## Input data:
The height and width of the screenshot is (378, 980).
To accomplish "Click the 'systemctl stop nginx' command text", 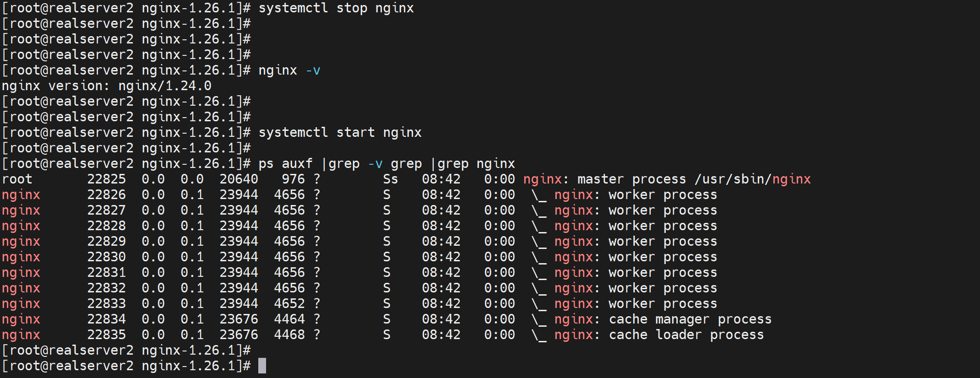I will point(336,8).
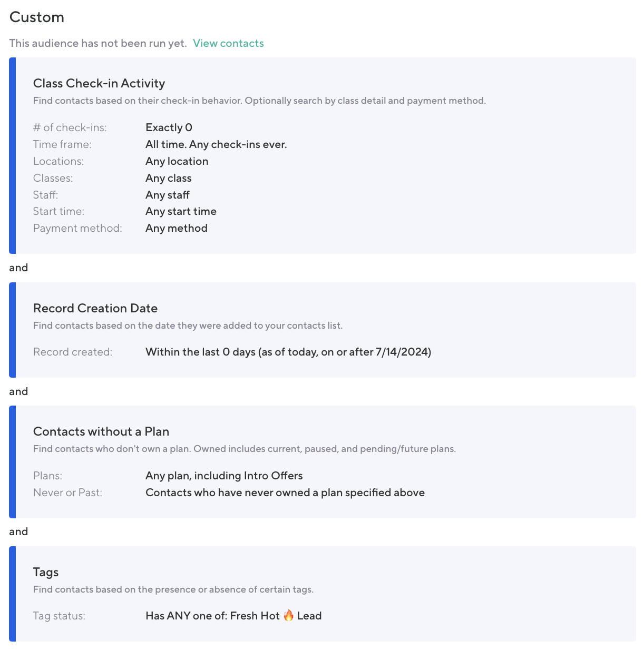
Task: Click the fire emoji in the tag name
Action: tap(288, 615)
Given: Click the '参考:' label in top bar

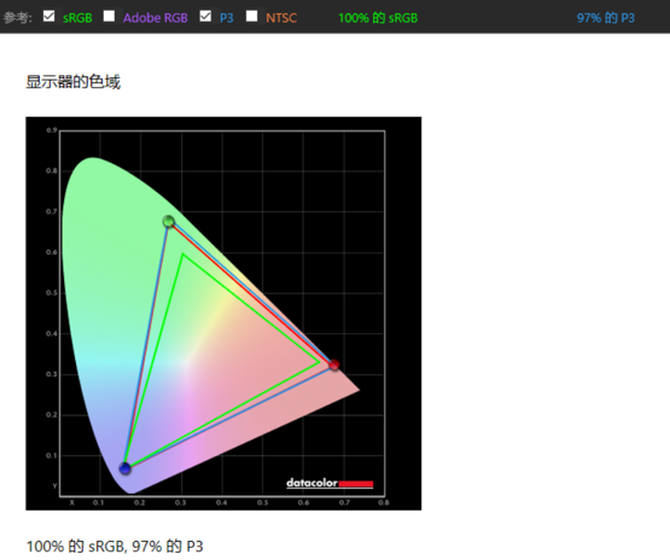Looking at the screenshot, I should 18,18.
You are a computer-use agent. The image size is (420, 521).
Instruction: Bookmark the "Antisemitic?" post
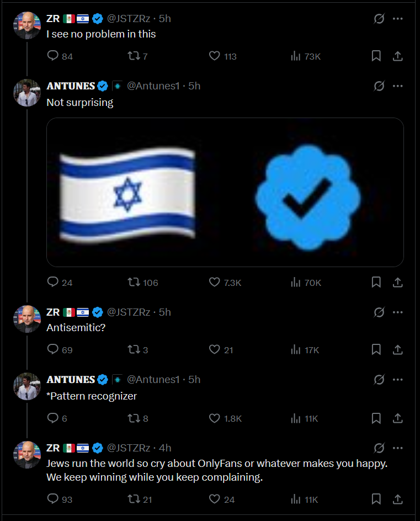click(x=376, y=349)
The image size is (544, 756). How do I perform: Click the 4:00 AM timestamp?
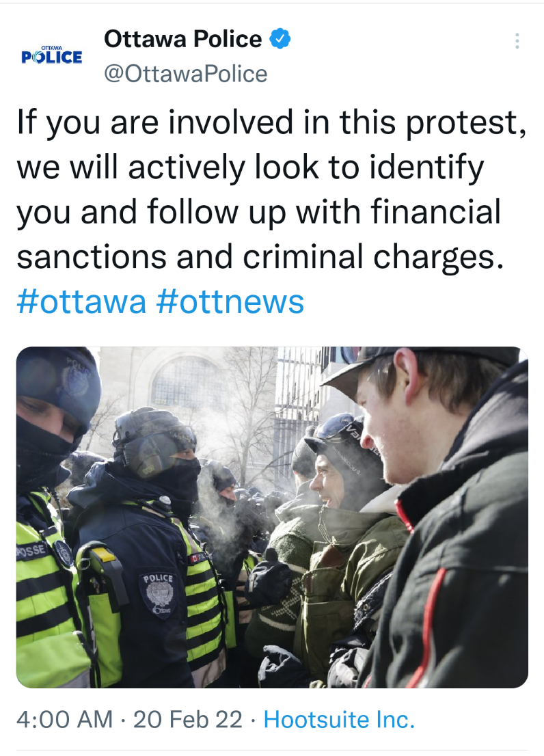(x=64, y=719)
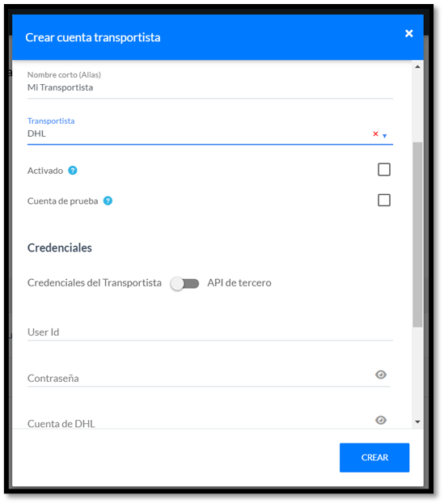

## Exercise requirements:
Begin with the line containing "The image size is (544, 756)." and end with the last line of the entries above. Copy those lines exactly, both ends included, and drop every picture.

## The answer:
The image size is (544, 756). How do I perform: Click the 4:00 AM timestamp?
(x=64, y=719)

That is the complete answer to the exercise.